In a criminal case, the family/friends of the victim have the option to read aloud as many statements as they choose to be entered into the court record on the date of sentencing. Our family chose to only read one and I am its author. My thesis statement was a quote from Voltaire, “To the living we owe respect, but to the dead we owe only the truth.”
For reasons I still cannot explain five years later, owing Hunter the truth meant one thing: I would know the truth. I would not accept that my brother died without thinking through the mechanics of what that looked like. No, I’m a messed up little weirdo and I wanted to know second by second what happened. I would not let Hunter’s last moments be lost to grief but rather they would be safely and completely kept in my head and heart. Quite literally, I made it my mission to be my brother’s keeper for everything that happened to him on August 21st.
As such, I know Aaron is the one who called 9-1-1. I know Megan’s husband, Chris, stopped. I know a woman who lives two streets over from my parents’ stopped and prayed over Hunter until Officers Campbell and Huizinga arrived. I know the who, what, where, when, and how of every tick until the clock ran out at 8:23 am.
Those women will never know my name. They won’t remember my face. Heaven help me, I hope they don’t remember me blurting out that my brother died. But I hope and pray they remember my actions. I hope they remember I was on their side. I hope their memory of their accident is forever less traumatic than it could’ve been because that one lady with the pink backpack showed up for no good reason.
Of course none of those rational thoughts crossed my mind in the moment.

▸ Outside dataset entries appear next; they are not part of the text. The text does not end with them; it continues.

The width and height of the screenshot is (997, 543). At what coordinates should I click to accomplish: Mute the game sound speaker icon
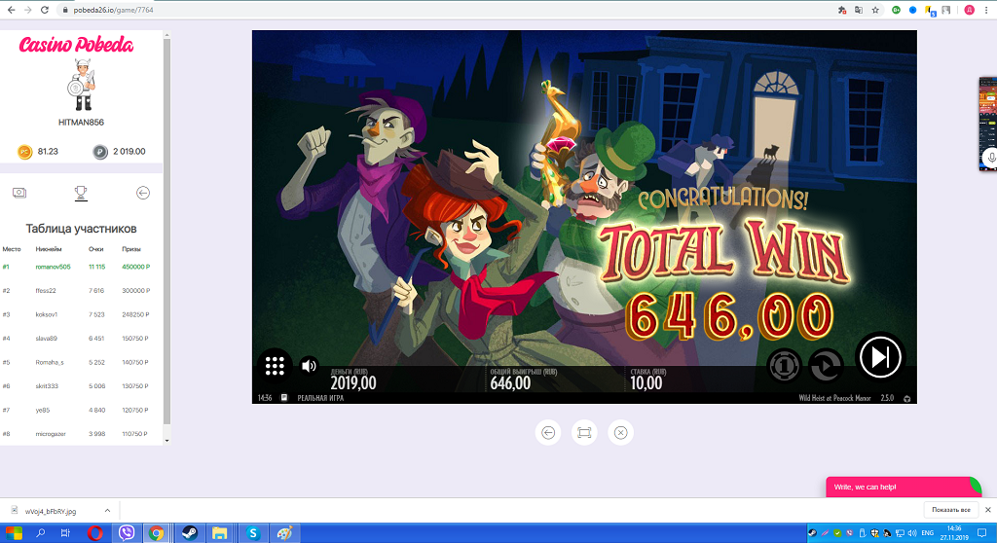tap(310, 366)
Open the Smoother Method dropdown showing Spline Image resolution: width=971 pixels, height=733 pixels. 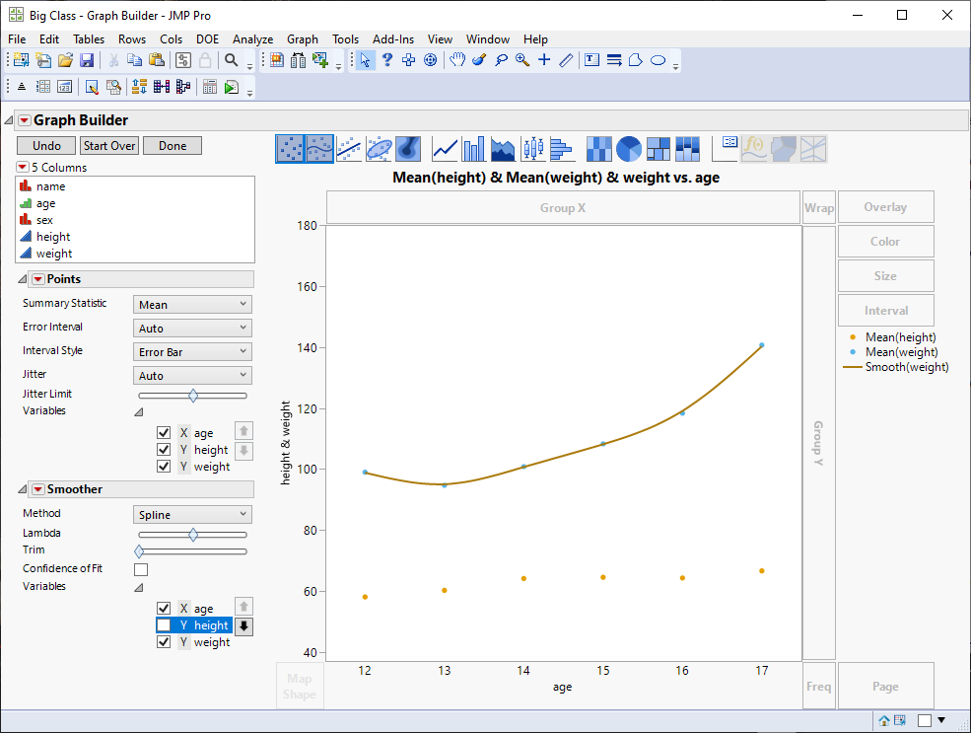(191, 514)
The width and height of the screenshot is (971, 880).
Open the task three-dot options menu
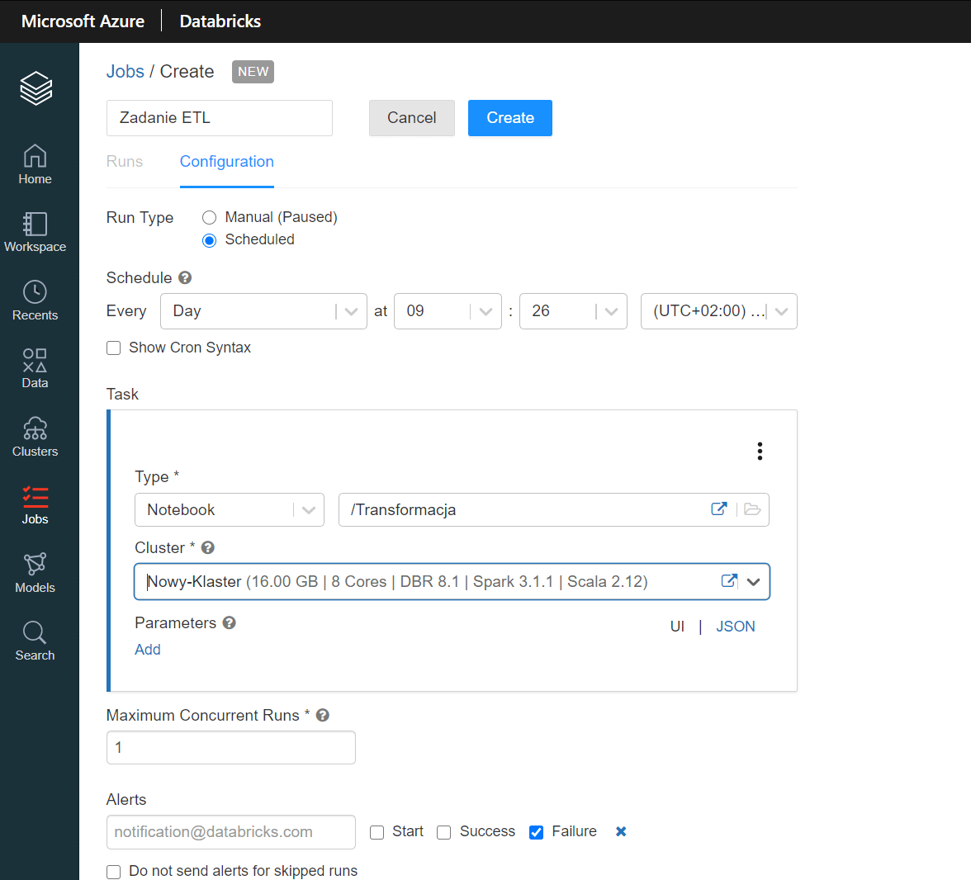760,451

I texted Alyssa immediately after leaving the scene, hoping for some validation that I’m not a hot-mess-express of a human for letting my PTSD dictate questionable life choices (like stopping at the scene of Hunter’s accident just because it was there).
She validated all of the above and reminded me that what I said is likely not what they will remember about the day. My presence is what made an impact. I didn’t ruin the moment because there was no moment to ruin; there was only a space to fill. That space was for someone, anyone, to help make the situation a little less scary.
It reminded me of a similar conversation I had a few years ago with our small group leader, Jay Hildago. I told him I was talking about faith to a family friend and I think I did it all wrong. I wasn’t clear. I wasn’t succinct. I probably made it worse, not better. Jay said something along the lines of, “Tricia, you can’t do it wrong because only Jesus can do it right. You showed up and did it. That is all that’s asked of you.”
Oh. Right. I am completely, and totally, human and will behave thusly every moment of my ever-bonkers life. The words that I shouldn’t say (Or blurt. Or scream. Or blabber.) will never stop. But! But even my words can’t undo the most important act of being a human: showing up. Showing up is what matters. Showing up is my job. Love, support, and kindness are messages louder than jumbled words or weird outbursts of past traumas.
Ask any good communications major to summarize this sentiment and they will surely quote Marshall McLuhan’s most famous phrase: the medium is the message. How we show up is more important than what we say when we get there. So stop for the accident. Hold someone’s hand. Give the sweaty, teary, nonsensical hugs. And give yourself a break for all the words that should’ve gone unsaid, because Lord willing, when it’s all in the rearview mirror, they won’t matter anyway.